All kidding aside, I’m trying to be grown up about this. Serious solutions surrender themselves to soldiers of salvation. When the sun reaches it peak, it’s job is only half done. Day is only half of a day, and night has its own beauties. A tree will grow in the night or day according to the temperament the fruit. Amide waxing and waning of the earth, we revolve around the sun. There are lands that receive too little light, while others burn from over exposure. Still the trials continue. Mountaineers build motivation beyond movement by making beautiful magma boil mankind beyond material beliefs. Focus and effort do the body well. “If you don’t use it, you lose it.” A parable we’d all recognize as true on some level, yet do we make use of our best gifts so we may hold onto them? 

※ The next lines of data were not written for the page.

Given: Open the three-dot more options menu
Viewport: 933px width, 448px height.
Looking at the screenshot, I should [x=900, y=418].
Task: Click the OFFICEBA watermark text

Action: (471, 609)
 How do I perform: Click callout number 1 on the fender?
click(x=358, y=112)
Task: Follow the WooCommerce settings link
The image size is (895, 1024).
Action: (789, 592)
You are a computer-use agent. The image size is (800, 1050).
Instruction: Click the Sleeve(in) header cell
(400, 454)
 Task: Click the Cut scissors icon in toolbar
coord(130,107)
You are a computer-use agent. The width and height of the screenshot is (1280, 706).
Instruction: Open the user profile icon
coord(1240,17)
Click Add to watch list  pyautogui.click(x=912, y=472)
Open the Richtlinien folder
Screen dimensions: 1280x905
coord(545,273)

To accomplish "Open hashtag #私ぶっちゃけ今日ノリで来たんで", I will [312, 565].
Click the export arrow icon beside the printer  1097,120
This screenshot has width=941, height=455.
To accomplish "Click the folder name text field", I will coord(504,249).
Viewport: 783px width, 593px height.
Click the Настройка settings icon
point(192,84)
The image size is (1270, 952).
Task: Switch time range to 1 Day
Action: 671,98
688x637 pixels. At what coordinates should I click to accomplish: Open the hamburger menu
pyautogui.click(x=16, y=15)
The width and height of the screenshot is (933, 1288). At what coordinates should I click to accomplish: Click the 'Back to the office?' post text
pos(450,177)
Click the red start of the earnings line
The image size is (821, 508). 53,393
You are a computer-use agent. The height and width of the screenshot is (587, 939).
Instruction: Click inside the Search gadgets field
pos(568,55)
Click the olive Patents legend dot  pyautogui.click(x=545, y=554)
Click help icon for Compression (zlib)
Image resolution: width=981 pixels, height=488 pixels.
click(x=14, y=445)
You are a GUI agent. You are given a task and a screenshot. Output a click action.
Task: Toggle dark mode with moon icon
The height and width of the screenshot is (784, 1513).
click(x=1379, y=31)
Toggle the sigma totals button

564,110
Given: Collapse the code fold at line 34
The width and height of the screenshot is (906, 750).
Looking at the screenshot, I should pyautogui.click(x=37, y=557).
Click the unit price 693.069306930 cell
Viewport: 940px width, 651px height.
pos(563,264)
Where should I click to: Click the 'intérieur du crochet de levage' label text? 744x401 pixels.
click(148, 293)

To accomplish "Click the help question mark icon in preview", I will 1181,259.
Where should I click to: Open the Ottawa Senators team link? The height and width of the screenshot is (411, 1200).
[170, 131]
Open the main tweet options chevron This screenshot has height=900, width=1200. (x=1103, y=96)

If I’m ever complimented, it is from a stranger because to know one’s self is to know what one could be. This world is not Edan and cities should not be defined by where they put their walls. Knowledge hurts, growth hurts, we accept it with weight lifting, it should be just as obvious with the brain. To know one is not actively trying to be better is painful knowledge, but its better to go through the work of jarring fruit so one may eat through the winter. When the roster crows it’s third time, to whom do we pledge our allegiance. There is good in this world as long as there is evil. All metals tarnish with age, but polishing can bring back the sheen. People will believe lead is gold so they won’t have to perform routine maintenance, but the stomach of a human cannot survive on a diet of lead. If you understood this, you don’t need me.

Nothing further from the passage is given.